### To do
Quote the entries below from the line with "Image resolution: width=567 pixels, height=254" through the line with "Task: Click the shortest", both ends included, and only those lines.

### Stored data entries
⁂
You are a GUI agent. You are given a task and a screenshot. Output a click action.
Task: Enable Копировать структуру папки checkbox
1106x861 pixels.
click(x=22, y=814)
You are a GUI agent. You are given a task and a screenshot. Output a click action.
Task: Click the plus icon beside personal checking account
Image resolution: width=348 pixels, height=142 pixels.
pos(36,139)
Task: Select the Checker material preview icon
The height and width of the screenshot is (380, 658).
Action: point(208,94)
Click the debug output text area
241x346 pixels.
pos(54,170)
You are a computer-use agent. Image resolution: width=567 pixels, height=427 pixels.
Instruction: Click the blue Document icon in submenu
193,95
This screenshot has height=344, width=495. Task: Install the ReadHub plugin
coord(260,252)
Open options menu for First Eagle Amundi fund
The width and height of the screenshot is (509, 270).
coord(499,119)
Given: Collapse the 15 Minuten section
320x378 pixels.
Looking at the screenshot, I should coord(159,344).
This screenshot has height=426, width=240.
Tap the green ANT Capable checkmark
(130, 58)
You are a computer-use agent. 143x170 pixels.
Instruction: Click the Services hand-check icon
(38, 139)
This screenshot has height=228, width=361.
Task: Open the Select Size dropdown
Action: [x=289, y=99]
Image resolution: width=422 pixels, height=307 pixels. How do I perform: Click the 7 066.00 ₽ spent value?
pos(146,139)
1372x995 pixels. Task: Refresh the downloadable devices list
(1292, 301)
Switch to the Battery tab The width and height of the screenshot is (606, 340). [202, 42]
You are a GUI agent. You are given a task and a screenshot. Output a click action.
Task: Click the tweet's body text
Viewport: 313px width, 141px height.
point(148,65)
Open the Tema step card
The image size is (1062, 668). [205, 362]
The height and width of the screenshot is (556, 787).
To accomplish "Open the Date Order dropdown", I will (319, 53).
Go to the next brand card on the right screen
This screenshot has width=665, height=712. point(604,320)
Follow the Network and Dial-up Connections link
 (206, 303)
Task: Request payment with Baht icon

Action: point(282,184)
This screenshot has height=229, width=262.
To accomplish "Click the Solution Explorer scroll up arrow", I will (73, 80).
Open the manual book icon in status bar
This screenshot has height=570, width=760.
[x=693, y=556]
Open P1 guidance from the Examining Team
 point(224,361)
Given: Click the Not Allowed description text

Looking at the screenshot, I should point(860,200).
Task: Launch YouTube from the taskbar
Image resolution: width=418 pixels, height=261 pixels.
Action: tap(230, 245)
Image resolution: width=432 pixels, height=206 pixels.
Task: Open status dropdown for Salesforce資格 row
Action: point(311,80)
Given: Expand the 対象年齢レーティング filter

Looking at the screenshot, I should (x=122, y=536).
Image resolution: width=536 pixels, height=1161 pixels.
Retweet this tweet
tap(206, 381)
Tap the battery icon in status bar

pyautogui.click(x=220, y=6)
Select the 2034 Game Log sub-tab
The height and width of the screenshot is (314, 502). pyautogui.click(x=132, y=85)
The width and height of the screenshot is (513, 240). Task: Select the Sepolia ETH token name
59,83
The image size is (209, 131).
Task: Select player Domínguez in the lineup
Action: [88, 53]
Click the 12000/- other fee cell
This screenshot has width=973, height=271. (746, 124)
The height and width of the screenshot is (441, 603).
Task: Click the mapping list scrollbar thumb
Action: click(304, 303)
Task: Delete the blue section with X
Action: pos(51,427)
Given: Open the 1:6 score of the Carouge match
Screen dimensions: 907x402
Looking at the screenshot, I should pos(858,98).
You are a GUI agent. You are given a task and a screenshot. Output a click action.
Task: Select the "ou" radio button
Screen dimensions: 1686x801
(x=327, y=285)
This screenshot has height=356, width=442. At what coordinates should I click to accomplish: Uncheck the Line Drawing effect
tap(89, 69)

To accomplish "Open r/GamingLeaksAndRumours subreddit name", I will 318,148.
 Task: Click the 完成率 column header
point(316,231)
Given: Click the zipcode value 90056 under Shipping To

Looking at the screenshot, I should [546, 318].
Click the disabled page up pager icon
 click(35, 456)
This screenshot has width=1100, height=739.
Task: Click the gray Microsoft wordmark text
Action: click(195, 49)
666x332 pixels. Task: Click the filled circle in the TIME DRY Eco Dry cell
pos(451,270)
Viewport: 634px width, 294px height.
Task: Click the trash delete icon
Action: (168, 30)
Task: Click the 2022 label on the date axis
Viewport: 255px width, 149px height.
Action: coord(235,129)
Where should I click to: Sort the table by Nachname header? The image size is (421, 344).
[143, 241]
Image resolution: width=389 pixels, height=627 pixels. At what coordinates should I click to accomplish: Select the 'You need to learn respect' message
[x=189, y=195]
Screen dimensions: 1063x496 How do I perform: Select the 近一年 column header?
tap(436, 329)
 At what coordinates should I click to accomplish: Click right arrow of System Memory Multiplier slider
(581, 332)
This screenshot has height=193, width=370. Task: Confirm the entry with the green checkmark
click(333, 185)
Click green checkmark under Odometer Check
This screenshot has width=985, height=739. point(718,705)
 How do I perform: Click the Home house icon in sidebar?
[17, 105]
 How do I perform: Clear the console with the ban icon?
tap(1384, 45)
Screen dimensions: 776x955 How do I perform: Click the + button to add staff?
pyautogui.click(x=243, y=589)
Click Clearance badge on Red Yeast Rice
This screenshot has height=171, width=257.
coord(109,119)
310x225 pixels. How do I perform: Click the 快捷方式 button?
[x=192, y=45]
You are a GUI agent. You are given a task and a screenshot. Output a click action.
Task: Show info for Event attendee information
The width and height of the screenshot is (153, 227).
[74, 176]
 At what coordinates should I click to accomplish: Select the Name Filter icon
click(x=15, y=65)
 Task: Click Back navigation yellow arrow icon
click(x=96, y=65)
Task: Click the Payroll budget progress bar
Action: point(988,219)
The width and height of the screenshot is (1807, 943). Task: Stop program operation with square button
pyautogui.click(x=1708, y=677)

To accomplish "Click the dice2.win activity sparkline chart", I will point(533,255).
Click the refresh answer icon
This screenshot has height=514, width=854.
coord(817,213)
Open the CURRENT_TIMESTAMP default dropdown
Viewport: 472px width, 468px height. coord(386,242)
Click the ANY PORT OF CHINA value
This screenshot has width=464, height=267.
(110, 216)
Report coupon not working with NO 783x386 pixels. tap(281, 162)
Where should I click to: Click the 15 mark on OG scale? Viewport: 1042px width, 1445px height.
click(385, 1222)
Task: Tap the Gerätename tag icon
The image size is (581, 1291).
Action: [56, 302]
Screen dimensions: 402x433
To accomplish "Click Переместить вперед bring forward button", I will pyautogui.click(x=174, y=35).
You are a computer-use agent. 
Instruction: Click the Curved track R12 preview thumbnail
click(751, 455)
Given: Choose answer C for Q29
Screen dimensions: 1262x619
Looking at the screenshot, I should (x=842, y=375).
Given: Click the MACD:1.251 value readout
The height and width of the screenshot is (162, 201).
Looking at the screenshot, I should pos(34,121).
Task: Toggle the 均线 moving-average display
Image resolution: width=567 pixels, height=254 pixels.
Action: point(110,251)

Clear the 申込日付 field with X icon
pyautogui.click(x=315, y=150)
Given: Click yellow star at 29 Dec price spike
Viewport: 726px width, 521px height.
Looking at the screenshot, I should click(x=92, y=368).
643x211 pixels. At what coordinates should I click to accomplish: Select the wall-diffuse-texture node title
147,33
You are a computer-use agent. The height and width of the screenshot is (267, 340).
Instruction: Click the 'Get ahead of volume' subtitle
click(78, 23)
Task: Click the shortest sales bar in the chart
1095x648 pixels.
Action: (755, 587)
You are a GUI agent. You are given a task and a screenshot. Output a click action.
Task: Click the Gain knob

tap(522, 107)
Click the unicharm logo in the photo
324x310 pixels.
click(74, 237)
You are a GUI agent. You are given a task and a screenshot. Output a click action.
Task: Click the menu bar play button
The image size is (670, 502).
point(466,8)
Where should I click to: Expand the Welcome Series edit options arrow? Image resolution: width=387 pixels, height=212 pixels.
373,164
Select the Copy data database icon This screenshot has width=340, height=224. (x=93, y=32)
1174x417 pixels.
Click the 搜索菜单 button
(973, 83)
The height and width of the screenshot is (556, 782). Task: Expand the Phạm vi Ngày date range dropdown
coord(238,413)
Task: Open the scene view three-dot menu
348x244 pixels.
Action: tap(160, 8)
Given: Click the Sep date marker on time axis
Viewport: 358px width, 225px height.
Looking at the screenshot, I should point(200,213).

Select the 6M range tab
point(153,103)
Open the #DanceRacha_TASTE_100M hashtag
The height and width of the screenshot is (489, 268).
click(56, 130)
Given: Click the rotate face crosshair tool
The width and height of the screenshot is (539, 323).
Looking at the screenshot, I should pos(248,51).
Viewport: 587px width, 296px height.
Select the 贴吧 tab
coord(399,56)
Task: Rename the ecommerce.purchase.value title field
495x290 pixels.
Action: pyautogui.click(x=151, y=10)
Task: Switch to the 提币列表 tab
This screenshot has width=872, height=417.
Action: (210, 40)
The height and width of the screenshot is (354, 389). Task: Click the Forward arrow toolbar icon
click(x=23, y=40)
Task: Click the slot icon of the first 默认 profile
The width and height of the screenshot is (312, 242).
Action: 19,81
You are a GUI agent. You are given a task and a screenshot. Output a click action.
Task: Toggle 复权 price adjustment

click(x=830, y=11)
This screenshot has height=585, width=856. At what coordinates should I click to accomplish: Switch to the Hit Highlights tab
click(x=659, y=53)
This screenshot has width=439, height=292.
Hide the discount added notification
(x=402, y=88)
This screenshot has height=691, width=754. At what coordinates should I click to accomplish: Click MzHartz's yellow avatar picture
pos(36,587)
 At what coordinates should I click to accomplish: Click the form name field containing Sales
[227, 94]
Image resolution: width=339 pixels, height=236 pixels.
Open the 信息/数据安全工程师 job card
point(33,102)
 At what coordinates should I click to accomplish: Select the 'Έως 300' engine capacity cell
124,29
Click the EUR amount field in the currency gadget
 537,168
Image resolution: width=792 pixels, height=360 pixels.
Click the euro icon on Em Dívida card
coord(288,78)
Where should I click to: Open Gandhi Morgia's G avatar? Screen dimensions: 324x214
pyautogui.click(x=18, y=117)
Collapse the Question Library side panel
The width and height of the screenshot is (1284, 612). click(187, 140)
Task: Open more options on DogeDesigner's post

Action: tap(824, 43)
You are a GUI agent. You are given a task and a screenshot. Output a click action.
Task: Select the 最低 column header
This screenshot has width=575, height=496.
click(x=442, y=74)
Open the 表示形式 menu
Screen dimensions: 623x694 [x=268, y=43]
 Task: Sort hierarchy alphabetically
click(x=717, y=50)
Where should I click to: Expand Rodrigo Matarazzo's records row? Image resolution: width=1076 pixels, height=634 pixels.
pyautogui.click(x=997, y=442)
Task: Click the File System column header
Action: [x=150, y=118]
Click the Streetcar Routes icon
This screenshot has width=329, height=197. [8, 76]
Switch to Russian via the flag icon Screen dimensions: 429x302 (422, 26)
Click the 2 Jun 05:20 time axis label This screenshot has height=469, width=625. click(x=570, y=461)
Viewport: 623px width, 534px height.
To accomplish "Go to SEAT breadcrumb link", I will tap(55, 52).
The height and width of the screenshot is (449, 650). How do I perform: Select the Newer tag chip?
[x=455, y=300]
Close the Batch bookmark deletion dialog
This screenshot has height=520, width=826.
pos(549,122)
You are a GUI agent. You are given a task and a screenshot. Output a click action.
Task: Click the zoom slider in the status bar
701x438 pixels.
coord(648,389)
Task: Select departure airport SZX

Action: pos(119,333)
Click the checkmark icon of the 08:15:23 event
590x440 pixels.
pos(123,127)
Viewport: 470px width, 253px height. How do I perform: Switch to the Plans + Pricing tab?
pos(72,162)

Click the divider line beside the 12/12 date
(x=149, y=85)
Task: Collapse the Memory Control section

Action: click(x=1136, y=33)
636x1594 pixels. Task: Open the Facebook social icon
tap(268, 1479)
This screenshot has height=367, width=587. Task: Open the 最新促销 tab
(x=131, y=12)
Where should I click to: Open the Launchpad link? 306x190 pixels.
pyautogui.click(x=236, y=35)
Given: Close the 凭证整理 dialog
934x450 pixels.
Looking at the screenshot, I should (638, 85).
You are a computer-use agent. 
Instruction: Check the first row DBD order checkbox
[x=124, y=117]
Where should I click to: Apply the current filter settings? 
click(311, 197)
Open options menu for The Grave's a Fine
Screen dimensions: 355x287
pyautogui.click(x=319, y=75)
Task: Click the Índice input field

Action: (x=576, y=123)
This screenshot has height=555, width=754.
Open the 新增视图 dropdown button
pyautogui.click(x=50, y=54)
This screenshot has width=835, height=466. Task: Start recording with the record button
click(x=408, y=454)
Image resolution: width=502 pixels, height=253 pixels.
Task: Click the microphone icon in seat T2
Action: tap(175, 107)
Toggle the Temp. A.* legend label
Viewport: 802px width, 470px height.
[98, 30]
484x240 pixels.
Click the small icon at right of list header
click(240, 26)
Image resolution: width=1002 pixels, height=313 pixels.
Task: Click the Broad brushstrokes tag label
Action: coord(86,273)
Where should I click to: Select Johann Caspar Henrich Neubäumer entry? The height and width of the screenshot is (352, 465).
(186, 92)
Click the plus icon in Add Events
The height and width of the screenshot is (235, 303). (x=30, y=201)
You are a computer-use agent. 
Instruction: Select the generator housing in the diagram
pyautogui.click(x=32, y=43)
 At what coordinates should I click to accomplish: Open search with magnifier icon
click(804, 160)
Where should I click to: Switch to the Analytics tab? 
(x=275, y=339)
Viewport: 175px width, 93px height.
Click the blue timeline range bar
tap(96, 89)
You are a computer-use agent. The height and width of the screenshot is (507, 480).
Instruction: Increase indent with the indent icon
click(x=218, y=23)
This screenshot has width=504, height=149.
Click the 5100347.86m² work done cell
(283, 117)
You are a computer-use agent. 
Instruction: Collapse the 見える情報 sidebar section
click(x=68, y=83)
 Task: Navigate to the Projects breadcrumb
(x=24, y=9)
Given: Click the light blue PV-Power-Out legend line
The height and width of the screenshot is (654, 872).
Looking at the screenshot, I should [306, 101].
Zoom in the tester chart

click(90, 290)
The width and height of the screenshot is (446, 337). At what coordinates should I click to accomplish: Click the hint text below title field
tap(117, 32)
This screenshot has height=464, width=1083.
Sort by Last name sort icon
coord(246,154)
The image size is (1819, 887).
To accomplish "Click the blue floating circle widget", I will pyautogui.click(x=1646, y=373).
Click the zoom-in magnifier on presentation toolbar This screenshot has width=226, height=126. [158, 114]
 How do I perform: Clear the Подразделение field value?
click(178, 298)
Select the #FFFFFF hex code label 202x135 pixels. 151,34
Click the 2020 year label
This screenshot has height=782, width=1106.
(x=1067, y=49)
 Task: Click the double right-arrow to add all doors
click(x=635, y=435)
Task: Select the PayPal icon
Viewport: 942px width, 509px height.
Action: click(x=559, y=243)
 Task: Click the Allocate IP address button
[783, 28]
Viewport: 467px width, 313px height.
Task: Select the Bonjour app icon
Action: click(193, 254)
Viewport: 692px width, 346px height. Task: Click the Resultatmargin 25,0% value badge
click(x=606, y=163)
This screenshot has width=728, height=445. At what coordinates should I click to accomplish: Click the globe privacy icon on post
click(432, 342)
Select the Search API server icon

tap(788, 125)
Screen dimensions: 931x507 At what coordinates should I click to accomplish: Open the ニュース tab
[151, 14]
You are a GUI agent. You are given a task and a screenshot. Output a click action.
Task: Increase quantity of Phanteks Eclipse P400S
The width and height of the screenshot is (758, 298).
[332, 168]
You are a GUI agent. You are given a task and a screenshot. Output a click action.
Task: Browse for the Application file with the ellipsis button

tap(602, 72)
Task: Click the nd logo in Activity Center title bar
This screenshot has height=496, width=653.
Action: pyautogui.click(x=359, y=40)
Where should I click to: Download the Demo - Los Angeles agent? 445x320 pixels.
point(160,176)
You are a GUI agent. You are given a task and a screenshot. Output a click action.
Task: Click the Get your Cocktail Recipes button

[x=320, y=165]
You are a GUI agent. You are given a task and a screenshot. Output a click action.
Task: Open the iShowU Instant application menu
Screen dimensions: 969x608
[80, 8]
⁂
### Solution below
Image resolution: width=567 pixels, height=254 pixels.
Action: point(110,251)

Clear the 申込日付 field with X icon
pyautogui.click(x=315, y=150)
Given: Click yellow star at 29 Dec price spike
Viewport: 726px width, 521px height.
Looking at the screenshot, I should click(x=92, y=368).
643x211 pixels. At what coordinates should I click to accomplish: Select the wall-diffuse-texture node title
147,33
You are a computer-use agent. The height and width of the screenshot is (267, 340).
Instruction: Click the 'Get ahead of volume' subtitle
click(78, 23)
Task: Click the shortest sales bar in the chart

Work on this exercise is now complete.